Two separate Pontotoc County juries sentenced Fontenot to death for the April 1984 slaying of Ada convenience store clerk Denice Haraway, although his sentence was later commuted to life in prison without parole because of an improper jury instruction.
OIP director Tiffany Murphy said the group’s request was filed after a lengthy investigation and review of the case that began last year. Pontotoc County District Attorney Chris Ross said the state Attorney General’s office likely will handle the response.

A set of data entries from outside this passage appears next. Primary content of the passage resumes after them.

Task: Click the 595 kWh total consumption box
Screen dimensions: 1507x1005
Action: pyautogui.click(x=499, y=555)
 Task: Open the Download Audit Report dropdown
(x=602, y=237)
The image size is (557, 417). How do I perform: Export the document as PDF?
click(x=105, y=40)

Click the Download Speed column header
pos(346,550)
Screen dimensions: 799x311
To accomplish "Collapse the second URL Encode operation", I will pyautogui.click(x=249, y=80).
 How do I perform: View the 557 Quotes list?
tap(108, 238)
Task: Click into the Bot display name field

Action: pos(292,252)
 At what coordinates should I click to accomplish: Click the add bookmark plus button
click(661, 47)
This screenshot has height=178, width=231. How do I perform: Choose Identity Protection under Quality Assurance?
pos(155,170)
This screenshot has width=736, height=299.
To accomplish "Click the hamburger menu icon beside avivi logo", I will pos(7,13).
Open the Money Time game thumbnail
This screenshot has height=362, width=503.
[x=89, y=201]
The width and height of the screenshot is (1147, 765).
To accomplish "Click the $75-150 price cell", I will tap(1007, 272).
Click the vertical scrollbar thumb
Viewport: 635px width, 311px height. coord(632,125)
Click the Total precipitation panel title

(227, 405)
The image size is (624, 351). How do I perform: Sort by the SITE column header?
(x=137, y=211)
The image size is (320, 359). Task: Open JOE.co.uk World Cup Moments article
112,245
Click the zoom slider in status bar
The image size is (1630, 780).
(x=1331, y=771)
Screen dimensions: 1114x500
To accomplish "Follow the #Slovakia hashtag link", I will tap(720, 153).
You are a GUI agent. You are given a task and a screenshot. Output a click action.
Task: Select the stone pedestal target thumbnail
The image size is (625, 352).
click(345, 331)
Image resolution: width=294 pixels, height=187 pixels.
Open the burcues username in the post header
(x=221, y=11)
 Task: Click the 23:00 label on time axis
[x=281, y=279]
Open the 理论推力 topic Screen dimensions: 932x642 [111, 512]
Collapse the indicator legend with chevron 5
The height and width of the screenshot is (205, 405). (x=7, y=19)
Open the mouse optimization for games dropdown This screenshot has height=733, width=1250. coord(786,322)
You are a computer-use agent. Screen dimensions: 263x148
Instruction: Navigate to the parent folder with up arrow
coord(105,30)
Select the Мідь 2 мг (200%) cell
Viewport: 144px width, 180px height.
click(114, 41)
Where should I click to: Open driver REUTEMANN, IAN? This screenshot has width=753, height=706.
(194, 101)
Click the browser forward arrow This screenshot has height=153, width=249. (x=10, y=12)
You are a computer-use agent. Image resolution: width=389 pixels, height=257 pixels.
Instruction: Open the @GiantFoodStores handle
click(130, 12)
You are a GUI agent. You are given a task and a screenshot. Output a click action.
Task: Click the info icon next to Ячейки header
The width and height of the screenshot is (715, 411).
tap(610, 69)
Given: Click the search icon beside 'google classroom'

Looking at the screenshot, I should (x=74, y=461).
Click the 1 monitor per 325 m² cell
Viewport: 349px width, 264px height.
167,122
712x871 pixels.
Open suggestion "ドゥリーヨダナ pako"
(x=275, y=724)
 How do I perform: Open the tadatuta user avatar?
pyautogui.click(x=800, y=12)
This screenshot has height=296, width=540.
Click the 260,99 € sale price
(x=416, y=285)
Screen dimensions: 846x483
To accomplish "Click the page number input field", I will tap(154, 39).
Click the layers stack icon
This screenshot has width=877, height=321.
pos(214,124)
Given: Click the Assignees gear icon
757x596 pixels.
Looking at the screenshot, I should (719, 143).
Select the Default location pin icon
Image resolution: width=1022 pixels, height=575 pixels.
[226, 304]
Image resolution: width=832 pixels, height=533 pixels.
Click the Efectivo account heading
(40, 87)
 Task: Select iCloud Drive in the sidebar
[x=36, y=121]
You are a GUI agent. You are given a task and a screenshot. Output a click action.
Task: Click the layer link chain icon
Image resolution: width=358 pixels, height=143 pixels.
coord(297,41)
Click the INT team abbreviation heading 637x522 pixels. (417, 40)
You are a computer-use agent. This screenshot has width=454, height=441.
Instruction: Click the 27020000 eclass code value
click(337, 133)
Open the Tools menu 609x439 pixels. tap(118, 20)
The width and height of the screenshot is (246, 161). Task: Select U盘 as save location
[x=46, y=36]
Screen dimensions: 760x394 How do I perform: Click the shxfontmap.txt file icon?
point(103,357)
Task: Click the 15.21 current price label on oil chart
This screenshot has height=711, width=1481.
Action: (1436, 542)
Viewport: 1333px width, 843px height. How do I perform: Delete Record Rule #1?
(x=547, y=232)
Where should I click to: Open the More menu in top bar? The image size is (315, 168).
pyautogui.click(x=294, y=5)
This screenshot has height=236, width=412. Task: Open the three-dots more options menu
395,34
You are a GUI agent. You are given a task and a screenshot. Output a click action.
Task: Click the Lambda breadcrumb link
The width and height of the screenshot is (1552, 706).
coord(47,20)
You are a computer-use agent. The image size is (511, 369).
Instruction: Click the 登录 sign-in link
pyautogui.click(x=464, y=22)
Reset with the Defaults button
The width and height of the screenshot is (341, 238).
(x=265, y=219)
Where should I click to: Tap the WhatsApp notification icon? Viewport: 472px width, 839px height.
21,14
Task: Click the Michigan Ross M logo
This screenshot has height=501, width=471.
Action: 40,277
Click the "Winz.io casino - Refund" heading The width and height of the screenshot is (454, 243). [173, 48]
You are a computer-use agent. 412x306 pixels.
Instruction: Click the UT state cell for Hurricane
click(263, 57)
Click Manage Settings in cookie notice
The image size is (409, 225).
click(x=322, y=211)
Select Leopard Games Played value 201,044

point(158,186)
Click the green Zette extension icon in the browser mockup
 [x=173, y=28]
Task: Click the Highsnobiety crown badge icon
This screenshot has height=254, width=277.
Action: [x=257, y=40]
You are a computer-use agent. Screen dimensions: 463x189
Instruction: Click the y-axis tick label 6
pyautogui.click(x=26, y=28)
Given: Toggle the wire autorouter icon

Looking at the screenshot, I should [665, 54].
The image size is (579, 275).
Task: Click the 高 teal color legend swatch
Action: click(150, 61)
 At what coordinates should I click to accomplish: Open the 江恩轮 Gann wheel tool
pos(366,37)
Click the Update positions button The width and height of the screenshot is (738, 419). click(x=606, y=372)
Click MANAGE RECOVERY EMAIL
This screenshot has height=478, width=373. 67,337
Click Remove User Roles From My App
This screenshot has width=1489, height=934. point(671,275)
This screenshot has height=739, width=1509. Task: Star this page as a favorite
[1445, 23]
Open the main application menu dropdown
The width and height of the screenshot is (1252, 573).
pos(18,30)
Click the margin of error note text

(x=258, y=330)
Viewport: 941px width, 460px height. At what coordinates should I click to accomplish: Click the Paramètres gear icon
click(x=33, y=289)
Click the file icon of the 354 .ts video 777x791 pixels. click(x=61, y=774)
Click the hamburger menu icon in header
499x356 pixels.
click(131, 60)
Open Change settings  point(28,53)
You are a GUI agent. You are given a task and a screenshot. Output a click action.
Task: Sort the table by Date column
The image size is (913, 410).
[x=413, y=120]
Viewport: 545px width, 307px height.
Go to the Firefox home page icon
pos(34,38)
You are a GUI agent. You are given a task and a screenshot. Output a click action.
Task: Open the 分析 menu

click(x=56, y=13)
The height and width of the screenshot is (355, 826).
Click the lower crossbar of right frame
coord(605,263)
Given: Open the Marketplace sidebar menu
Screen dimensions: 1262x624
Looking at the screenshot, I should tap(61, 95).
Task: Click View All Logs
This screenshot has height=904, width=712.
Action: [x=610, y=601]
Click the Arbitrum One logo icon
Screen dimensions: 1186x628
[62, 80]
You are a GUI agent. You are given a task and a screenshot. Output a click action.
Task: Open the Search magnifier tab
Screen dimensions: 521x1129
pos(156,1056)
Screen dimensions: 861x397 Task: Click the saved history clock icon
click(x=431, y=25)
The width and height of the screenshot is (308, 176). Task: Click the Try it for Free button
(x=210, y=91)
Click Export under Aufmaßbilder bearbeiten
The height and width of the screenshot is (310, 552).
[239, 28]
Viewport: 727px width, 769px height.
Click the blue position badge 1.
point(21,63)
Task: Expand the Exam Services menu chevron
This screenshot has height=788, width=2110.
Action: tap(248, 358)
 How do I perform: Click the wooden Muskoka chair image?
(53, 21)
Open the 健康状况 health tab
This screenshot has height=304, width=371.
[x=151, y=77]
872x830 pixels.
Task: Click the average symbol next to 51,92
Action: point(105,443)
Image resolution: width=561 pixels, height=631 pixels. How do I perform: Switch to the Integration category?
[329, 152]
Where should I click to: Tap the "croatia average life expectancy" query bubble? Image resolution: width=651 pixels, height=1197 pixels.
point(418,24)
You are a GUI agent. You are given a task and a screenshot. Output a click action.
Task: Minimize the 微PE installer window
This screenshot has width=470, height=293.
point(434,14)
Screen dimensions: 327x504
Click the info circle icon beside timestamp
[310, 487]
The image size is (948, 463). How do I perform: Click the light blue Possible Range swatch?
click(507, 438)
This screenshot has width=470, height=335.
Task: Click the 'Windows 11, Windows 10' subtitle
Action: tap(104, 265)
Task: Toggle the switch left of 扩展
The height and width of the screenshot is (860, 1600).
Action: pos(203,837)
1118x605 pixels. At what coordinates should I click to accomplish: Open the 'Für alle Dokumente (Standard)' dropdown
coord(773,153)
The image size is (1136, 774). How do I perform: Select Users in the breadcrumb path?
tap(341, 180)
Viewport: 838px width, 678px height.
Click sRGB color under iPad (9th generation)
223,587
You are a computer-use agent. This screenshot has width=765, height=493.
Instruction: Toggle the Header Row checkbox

This is the first legal filing that the OIP, which is funded by private donations, has submitted on behalf of a client since its launch in 2011.
Guilty or innocent
The OIP claims law enforcement officials — specifically Ada police and the Oklahoma State Bureau of Investigation — ignored alternate theories about how Haraway died. They also did not disclose that Fontenot had an alibi that had been corroborated by several witnesses, according to Murphy.
“We firmly believe an innocent man has been in prison for nearly 30 years for a crime he did not commit,” she said. “We also know that more than 800 pages of records from the case were not turned over to the defense during Karl’s trials.”
Ross, who helped prosecute Fontenot, said his office only received 144 pages of police material when the trials were held.
“The statement that the prosecution suppressed 800-plus pages of documents is absolutely false,” he said. “There [were] 700-and-something pages that I never received until she (Murphy) gave them to me on a disc.”
Ross said he remains convinced that Fontenot, now 48 and incarcerated at the Cimarron Correctional Center in Cushing, was guilty.
“There is nothing in there that I think would have an impact on the verdict or that would change my mind,” he said.
“I don’t care what she (Murphy) thinks, and it doesn’t matter what I think. Twenty-four jurors have heard this case, and all 24 have found him guilty.”
Fontenot and co-defendant Tommy Ward were tried together in 1985, but both received separate trials three years later, after an appeals court ruled that their confessions could not be used against each other.
Ward was the first to confess to the crime, eventually followed by Fontenot.
Fontenot’s former attorney, George Butner, is now a district judge in Seminole County. He could not be reached for comment. An OSBI spokeswoman declined to remark on the allegations.
About an alibi
According to several witnesses, Fontenot attended a birthday party the night Haraway went missing from a convenience store. The OIP alleges that Ada police and an OSBI agent ignored witness statements that Fontenot was at the party.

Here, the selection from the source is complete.